***** Recorded data *****
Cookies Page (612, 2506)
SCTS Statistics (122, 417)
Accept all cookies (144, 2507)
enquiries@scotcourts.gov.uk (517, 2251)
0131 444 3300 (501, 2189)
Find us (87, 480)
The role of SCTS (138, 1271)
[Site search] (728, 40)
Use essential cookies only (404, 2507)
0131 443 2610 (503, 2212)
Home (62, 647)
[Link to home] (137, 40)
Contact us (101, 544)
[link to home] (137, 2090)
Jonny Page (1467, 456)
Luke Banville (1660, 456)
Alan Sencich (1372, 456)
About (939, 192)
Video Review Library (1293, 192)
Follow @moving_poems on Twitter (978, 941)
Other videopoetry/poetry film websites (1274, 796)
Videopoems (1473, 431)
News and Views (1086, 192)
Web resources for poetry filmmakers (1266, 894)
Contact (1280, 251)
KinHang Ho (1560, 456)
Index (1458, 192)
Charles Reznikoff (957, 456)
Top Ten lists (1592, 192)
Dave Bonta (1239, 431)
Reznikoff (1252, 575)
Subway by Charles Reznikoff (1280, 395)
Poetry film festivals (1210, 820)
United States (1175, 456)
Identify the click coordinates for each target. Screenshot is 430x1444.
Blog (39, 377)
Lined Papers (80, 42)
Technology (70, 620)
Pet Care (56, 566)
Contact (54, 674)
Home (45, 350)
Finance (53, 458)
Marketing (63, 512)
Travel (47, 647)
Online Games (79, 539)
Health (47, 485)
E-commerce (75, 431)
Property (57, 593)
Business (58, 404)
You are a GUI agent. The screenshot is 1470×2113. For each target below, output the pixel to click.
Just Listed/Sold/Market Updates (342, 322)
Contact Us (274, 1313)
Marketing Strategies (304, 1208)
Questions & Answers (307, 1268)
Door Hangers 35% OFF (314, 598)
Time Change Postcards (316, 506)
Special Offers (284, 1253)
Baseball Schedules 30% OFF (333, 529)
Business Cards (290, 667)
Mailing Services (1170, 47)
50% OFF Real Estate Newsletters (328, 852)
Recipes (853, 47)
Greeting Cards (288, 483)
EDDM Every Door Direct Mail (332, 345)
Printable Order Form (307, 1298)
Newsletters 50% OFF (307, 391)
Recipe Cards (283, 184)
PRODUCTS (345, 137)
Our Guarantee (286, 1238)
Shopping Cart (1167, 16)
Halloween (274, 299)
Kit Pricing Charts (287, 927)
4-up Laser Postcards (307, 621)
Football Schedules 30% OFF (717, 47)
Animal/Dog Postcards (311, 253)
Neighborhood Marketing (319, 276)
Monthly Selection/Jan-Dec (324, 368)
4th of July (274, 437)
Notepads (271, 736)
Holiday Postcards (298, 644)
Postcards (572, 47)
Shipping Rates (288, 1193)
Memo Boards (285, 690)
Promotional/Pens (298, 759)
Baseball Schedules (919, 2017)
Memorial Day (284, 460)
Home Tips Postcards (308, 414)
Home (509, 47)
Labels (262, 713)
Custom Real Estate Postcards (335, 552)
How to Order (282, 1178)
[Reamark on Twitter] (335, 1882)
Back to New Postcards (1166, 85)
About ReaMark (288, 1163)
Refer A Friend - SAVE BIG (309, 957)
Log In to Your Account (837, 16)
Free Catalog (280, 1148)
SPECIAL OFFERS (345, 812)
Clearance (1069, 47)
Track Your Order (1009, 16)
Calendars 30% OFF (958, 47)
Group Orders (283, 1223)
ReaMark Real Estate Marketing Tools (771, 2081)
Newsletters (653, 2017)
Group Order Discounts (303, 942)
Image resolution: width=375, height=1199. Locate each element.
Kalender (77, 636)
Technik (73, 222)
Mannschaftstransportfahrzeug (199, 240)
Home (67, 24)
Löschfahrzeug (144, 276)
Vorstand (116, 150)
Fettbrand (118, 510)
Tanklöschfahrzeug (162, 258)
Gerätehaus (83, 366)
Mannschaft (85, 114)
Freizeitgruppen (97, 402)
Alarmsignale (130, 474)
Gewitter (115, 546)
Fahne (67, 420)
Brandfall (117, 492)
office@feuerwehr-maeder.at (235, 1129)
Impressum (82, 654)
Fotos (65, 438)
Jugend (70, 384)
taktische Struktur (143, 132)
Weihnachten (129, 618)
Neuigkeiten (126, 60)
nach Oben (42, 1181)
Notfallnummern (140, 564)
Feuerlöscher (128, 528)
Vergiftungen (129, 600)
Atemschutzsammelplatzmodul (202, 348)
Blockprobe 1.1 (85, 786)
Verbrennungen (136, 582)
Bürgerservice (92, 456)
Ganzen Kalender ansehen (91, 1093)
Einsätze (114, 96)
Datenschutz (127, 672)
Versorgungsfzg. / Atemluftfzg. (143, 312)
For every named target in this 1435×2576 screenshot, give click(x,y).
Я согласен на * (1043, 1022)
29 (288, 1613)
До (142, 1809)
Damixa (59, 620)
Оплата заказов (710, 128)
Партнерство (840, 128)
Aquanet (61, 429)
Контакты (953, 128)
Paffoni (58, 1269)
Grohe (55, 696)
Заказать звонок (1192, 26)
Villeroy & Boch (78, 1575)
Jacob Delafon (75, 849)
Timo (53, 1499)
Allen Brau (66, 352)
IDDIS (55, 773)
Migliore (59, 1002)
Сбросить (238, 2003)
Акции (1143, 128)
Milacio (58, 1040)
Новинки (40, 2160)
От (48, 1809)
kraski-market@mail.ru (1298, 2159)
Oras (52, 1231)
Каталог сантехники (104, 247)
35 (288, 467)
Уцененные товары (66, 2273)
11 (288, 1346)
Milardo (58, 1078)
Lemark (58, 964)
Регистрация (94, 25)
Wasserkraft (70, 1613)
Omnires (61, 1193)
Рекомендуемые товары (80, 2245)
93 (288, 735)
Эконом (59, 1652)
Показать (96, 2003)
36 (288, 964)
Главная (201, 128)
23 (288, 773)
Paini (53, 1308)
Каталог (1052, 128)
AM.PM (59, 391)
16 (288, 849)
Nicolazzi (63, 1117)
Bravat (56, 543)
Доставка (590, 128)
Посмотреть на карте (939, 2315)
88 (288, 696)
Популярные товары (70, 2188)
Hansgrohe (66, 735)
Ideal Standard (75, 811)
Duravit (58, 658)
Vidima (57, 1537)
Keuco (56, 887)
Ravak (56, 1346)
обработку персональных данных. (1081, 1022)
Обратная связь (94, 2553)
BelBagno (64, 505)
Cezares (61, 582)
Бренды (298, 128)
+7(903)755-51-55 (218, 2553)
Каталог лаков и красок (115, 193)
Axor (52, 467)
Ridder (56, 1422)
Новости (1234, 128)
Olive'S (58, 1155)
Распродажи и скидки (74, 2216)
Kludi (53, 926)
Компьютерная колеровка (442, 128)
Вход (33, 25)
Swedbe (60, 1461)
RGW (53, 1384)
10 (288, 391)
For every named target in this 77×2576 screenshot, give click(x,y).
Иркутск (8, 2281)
*****
Exercise aim
Could you transcribe the entries above word for word, from the line with "50% OFF Real Estate Newsletters (328, 852)" down to the line with "Notepads (271, 736)", keeping both?

Solved exercise
50% OFF Real Estate Newsletters (328, 852)
Recipes (853, 47)
Greeting Cards (288, 483)
EDDM Every Door Direct Mail (332, 345)
Printable Order Form (307, 1298)
Newsletters 50% OFF (307, 391)
Recipe Cards (283, 184)
PRODUCTS (345, 137)
Our Guarantee (286, 1238)
Shopping Cart (1167, 16)
Halloween (274, 299)
Kit Pricing Charts (287, 927)
4-up Laser Postcards (307, 621)
Football Schedules 30% OFF (717, 47)
Animal/Dog Postcards (311, 253)
Neighborhood Marketing (319, 276)
Monthly Selection/Jan-Dec (324, 368)
4th of July (274, 437)
Notepads (271, 736)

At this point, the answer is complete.